Spending an hour to learn and use sed/xargs is good use of time. Bringing in the xkcd formula has nothing to do with that. It could/should have been done as a one-off whether manually or scripted. Automation doesn't make sense unless you plan to keep putting me function arguments in an undesired order.

I would have put in time sooner to use a static typed language the can reliably reactor in the IDE with a click.

dontreact•8mo ago
The flip side of this is that for some tasks (especially in ml/ai), doing it manually at least a few times gives you a sense of what is correct and a better sense of detail.

For example, spending the time to label a few examples yourself instead of just blindly sending it out to labeling.

(Not always the case, but another thing to keep in mind besides total time saved and value of learning)

more_corn•8mo ago
“Considered harmful” is considered harmful
V__•8mo ago
> Automating the easy things is how you build the skills, mindset, and muscle-memory to automate the hard things.

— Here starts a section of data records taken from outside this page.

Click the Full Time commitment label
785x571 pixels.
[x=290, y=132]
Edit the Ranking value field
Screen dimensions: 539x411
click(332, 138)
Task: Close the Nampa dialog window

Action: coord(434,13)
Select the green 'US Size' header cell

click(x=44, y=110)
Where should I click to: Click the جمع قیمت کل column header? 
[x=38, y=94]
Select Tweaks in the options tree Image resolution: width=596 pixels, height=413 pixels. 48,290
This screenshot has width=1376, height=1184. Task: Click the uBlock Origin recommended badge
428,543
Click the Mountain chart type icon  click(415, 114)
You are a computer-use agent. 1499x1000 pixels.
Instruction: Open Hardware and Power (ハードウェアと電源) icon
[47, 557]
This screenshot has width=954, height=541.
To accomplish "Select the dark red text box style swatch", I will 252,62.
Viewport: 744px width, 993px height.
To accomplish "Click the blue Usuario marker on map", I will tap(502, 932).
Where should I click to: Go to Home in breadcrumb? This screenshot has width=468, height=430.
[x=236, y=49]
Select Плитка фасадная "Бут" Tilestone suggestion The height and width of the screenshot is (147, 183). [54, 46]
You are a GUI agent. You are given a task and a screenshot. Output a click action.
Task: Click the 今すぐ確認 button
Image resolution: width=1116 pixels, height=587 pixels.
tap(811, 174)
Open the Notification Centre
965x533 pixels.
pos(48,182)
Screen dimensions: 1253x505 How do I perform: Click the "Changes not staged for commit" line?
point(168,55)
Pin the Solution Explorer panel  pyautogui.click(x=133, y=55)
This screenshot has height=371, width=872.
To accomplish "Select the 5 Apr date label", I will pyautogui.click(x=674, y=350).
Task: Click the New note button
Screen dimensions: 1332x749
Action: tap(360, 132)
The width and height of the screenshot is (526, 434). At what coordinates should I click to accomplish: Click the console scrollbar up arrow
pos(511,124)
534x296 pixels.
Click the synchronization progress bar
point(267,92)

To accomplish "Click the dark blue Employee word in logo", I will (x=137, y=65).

I agree with the statement, yet I think it misses the point. Hyperbole: Pressing play on a mp3 robs you of the experience of learning to play all instruments yourself. They key question is whether automating is a task one wants to improve in at all.

phendrenad2•8mo ago
I agree. The author spent an hour of trying to use 'sed', and the next time, they thought better and used Python! That's a valuable lesson right there! ;)
al_borland•8mo ago
There is also the situation where if it doesn’t get automated, it won’t be done at all. Some things are just too annoying to manually do, especially if it would be nice if they were done more than once.

There is also an aspect of repeatability without mistakes. Assuming the code is good, it removes the human error from the equation, which has value.

atoav•8mo ago
This is about tasks you automate to save time, that however isn't the only reason to automate a task.

A big one for me is to ensure consistency of data, intervals, etc.

banku_brougham•8mo ago
Every day you are building the foundation for the rest of your career. When I can I execute tasks as though need to scale and be instrumented with alarms.